WHAT TO WORK ON:
1. In the salmon estuary text, why is it doubtful that most naturally-spawned Chinook fry can reach suitable rearing habitat in the Somass River estuary each spring?
2. From the salmon estuary text, copy out everything from "In their case, a" down to "of the estuary.".

TEXT BLOCK:
A couple of weeks ago I was watching Global News at Six. A story about the future of the Squamish Spit came on. As I watched, I realised that they had exactly the same issue that we have here in our estuary with respect to Chinook salmon smolts.
In their case, a long narrow berm of fill was built out onto the mudflat of the Squamish River many years ago. It was to serve as part of a coal port that never materialized. The trouble with it is that this “Squamish Spit” separates the river that salmon smolts descend, from the estuary the estuary where they adapt to salt water. For salmon, especially Chinook Salmon, estuaries are critical habitats. Chinook Salmon more dependent on the estuaries than any other salmon species .
Conservationists have long recognised the situation and have called for the berm to be removed. But they are opposed by the Squamish Windsports society who regard their access to the winds of Howe Sound as “Canada’s Premier Kite-boarding Location. It looks like the windsports society is not going to win this one and that the spit will be breached to allow the smolts access to the rest of the estuary.
It you substitute a couple of lagoons for the spit, you have the same situation right here in Port Alberni. All the Chinook Salmon smolts have to travel out into the inlet, around our wastewater lagoons and Johnstone Island.
The Alberni Valley Enhancement Association was able to secure funds to conduct a study of juvenile Chinook use of the estuary and confirmed a similar situation exists here at the mouth of the Somass River.
From the report: “Much of the estuary’s eastern shoreline (river-side) has been hardened through industrial, commercial and residential development, and much of the western estuary (i.e., Phil’s Bench area) has been cut-off from direct river connectivity by historic diking and channel-filling practices. Salmon fry and smolts attempting to rear in central and western reaches of the estuary must now migrate around the south end of Johnstone Island (which is no longer an island), and move passively or actively back on-shore in order to find suitable habitats. Given their relatively small size and limited swimming ability, it is problematic whether a majority of naturally-spawned Chinook fry can successfully complete this journey each spring.

DATA:
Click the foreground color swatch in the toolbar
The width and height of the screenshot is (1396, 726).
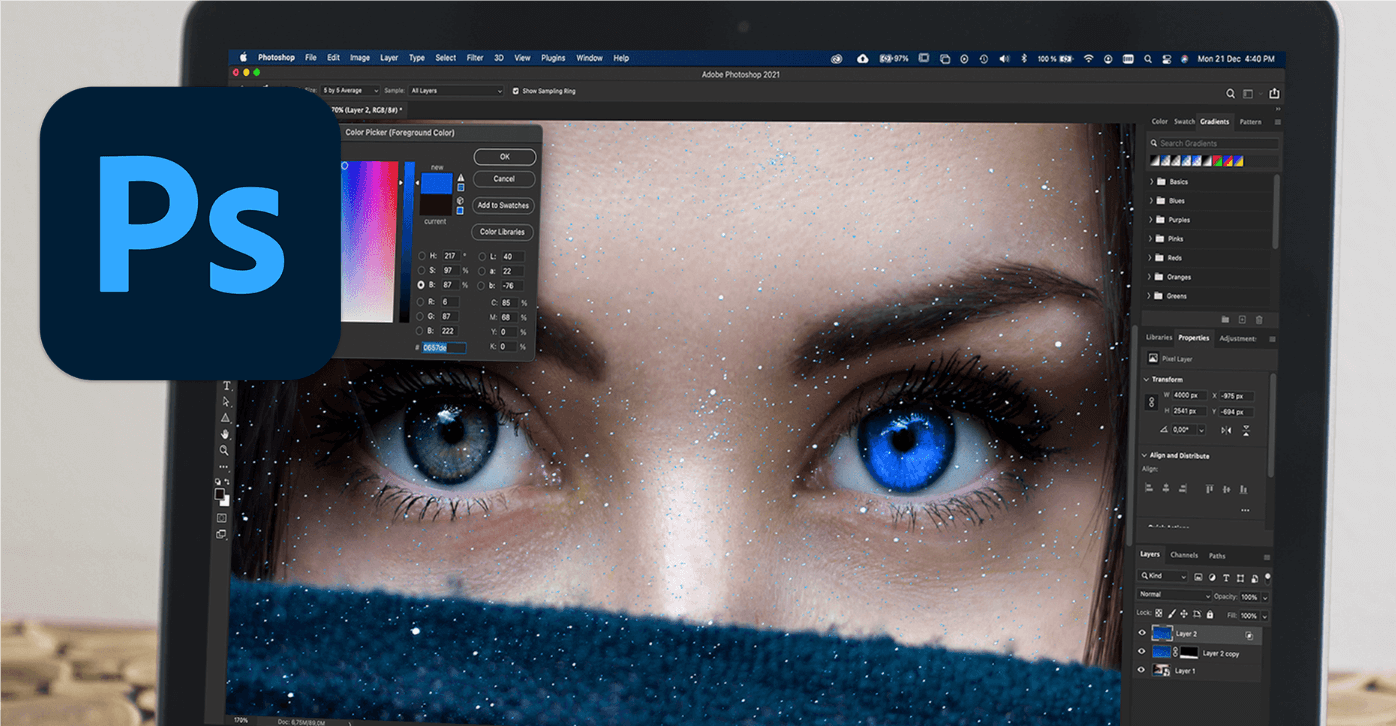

EXERCISE RESULTS:
1. Historic diking and channel-filling have cut the western estuary off from the river, so the fry must migrate around the south end of Johnstone Island and then move back on-shore. Given their relatively small size and limited swimming ability, it is problematic whether a majority of them can complete this journey.

2.
In their case, a long narrow berm of fill was built out onto the mudflat of the Squamish River many years ago. It was to serve as part of a coal port that never materialized. The trouble with it is that this “Squamish Spit” separates the river that salmon smolts descend, from the estuary the estuary where they adapt to salt water. For salmon, especially Chinook Salmon, estuaries are critical habitats. Chinook Salmon more dependent on the estuaries than any other salmon species .
Conservationists have long recognised the situation and have called for the berm to be removed. But they are opposed by the Squamish Windsports society who regard their access to the winds of Howe Sound as “Canada’s Premier Kite-boarding Location. It looks like the windsports society is not going to win this one and that the spit will be breached to allow the smolts access to the rest of the estuary.